A 12 month prison sentence, discounted from 18 months for a guilty plea, was not excessive for a mother who claimed £55,000 in child tax credit to which she was not entitled, over more than five years, although her then partner was abusive and failed to provide properly for her and her children, the Criminal Appeal Court has held.

Lord Matthews and Lord Pentland gave the decision in refusing an appeal by RA, who had claimed the benefit between May 2012 and January 2018, certifying that she was a single parent when she was living with her partner who was in full time employment. During this time she had notified changes in circumstances such as the birth of a child and changes in childcare costs. 

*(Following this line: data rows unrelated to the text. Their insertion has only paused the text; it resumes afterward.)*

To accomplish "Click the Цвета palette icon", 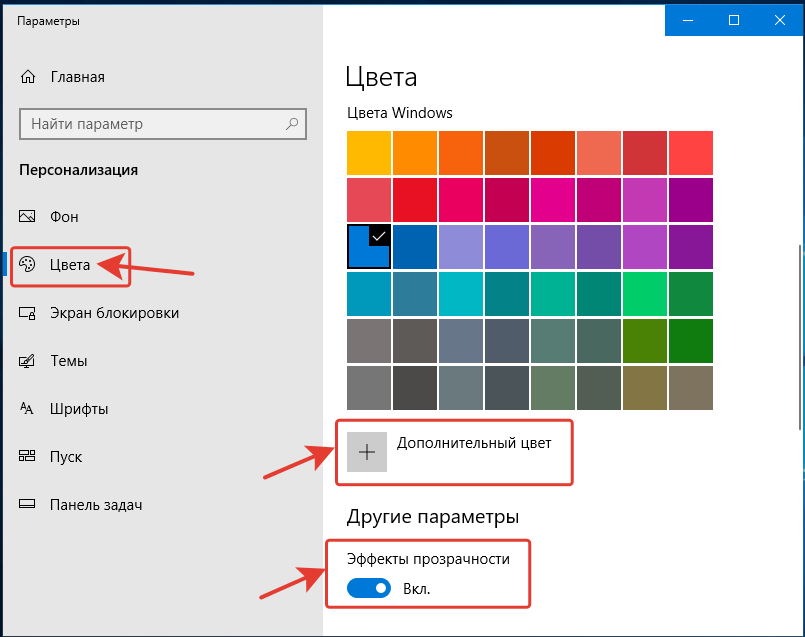I will pos(27,264).
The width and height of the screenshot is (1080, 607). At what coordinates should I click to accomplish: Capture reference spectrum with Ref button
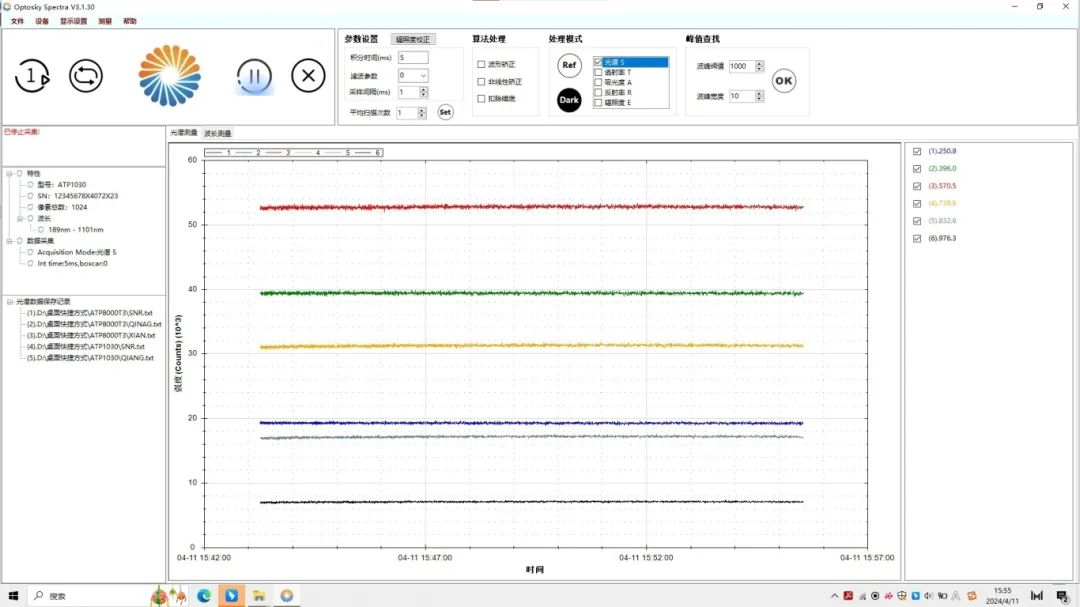(569, 65)
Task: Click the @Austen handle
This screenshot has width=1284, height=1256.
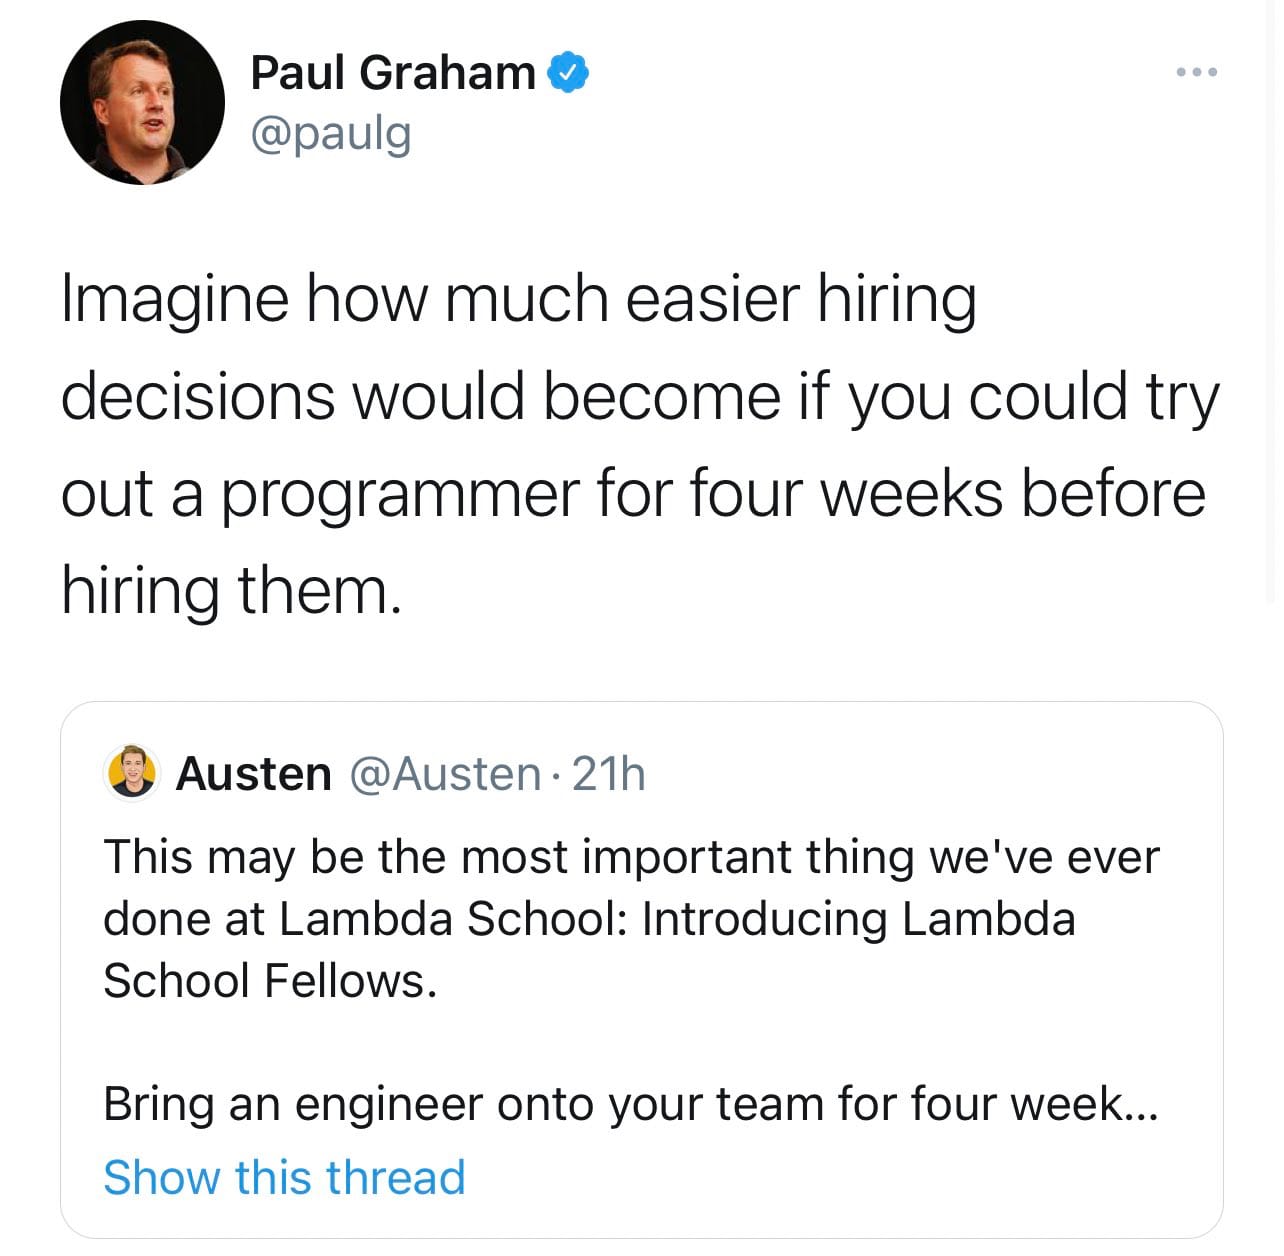Action: pos(445,774)
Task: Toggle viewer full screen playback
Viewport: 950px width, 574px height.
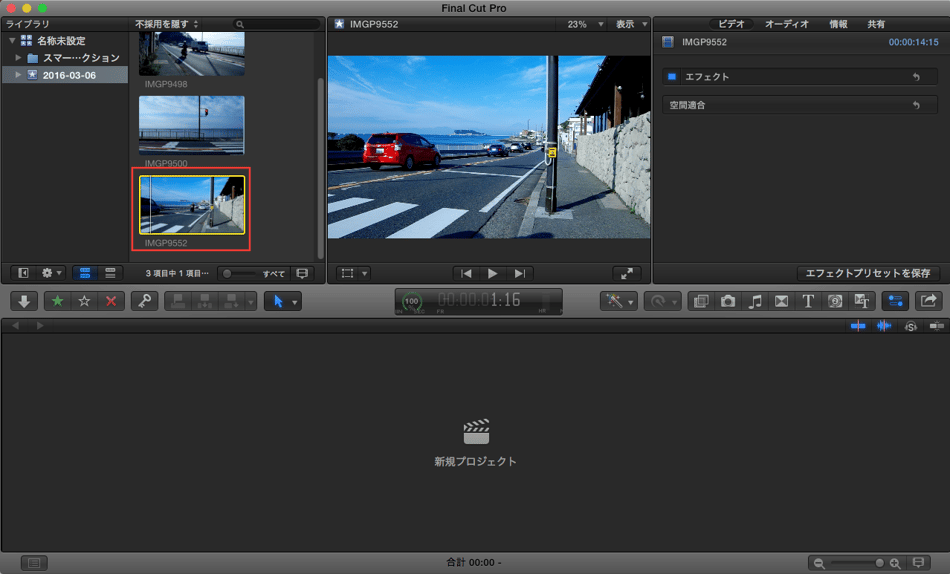Action: point(627,273)
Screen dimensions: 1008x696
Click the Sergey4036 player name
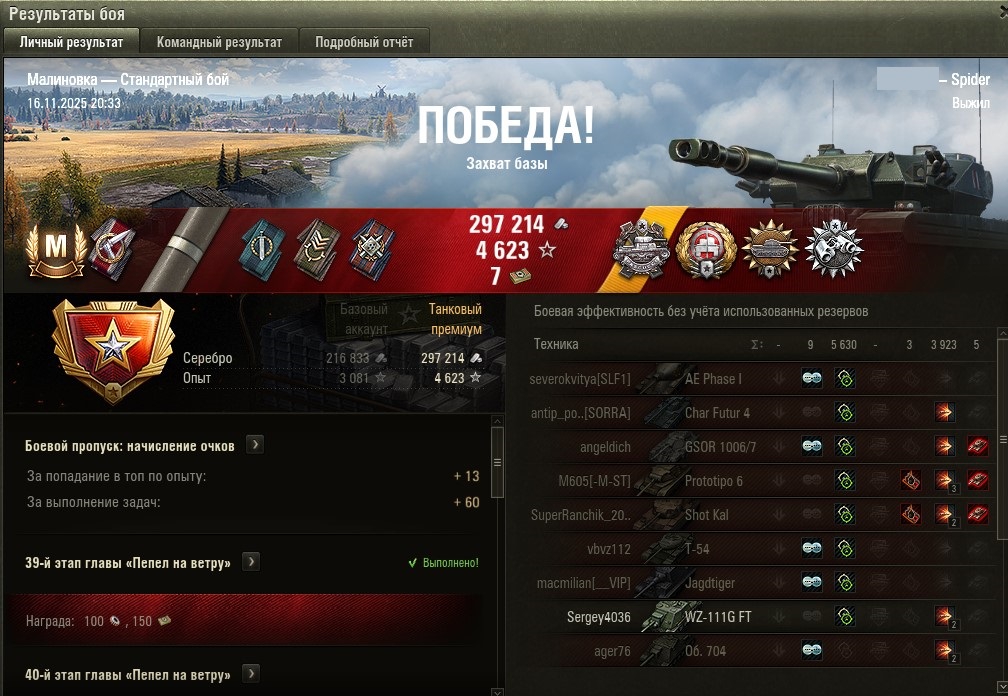coord(598,617)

At time of sentence it was said that RA, a first offender was the primary carer of six children under 16. The father of the eldest child was deceased. Her partner during the relevant period had been physically and emotionally abusive towards her; he was dependent on alcohol, absent for periods, and failed to provide financially for her and the children. She had not led a lavish lifestyle; she was now living with a new partner, the father of her youngest child (five months old at the appeal hearing). He was willing and able to care for the children in the event of a custodial sentence. RA was making repayments of £100 a month but was unlikely ever to repay the full amount. 

The sheriff had regard to the guideline case of Gill v Thomson (2010) in deciding that only a custodial sentence was appropriate. Despite RA's family circumstances, the circumstances could be said to be sufficiently exceptional to justify an alternative to custody where she would retain her tenancy and where her new partner could care for the children whilst she was in custody.

Lord Pentland, who gave the opinion of the court, said there could be no doubt that, in view of the large sum defrauded, a custodial sentence would normally be required in terms of the guidelines approved in Gill v Thomson. "The circumstances would have to be truly exceptional to justify the imposition of a non-custodial penalty in a case where such a large sum of state benefits had been fraudulently obtained. Having given close consideration to all the circumstances of the present case, we are unable to say that a non-custodial disposal would be appropriate."

RA had "persisted in a prolonged course of conscious dishonesty", he continued. "We acknowledge the various difficulties that the appellant faced with her former partner, but we do not consider that these were sufficient to justify fraud on such a substantial and sustained scale. As the sheriff aptly observed, it is important to ensure consistency and predictability in sentencing in cases of this type. That was why sentencing guidelines were issued by the court in Gill v Thomson. There is no basis for departing from the guidelines in the present case. A custodial sentence was, in our view, amply merited."

The court could not fault the sheriff's approach in selecting the length go sentence and the appeal was refused.